## Your task
Render the rows as a JSON list of strings, one string per line and skipping any blank lines, from the start of the rows through the line holding "tap(14, 69)", inclusive.

## Exercise materials
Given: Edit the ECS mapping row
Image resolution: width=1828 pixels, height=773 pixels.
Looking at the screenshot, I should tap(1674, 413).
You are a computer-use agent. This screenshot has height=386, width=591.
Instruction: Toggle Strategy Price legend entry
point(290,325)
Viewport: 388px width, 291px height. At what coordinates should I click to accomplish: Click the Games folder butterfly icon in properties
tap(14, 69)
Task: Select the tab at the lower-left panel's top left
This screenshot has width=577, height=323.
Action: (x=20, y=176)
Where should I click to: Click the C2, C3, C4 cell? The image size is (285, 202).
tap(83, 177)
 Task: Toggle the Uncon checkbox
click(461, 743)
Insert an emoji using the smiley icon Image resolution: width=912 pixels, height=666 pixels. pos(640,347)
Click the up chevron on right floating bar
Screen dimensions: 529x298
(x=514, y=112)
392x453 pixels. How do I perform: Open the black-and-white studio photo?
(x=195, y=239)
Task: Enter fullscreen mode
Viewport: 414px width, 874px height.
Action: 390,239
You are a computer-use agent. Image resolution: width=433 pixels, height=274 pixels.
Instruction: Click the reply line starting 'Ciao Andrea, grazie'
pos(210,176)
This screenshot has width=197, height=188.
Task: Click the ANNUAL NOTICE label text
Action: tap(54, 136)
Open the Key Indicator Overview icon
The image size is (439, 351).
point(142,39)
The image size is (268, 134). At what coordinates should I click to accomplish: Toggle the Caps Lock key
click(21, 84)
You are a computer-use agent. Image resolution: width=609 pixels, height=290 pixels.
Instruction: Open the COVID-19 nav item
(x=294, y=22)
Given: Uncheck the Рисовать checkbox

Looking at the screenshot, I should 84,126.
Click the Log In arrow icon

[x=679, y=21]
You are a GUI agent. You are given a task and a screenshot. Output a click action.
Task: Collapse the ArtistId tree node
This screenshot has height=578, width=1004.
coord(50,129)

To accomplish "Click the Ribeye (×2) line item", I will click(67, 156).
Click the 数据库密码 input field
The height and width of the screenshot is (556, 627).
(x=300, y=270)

## Answer to this problem
[
  "Given: Edit the ECS mapping row",
  "Image resolution: width=1828 pixels, height=773 pixels.",
  "Looking at the screenshot, I should tap(1674, 413).",
  "You are a computer-use agent. This screenshot has height=386, width=591.",
  "Instruction: Toggle Strategy Price legend entry",
  "point(290,325)",
  "Viewport: 388px width, 291px height. At what coordinates should I click to accomplish: Click the Games folder butterfly icon in properties",
  "tap(14, 69)"
]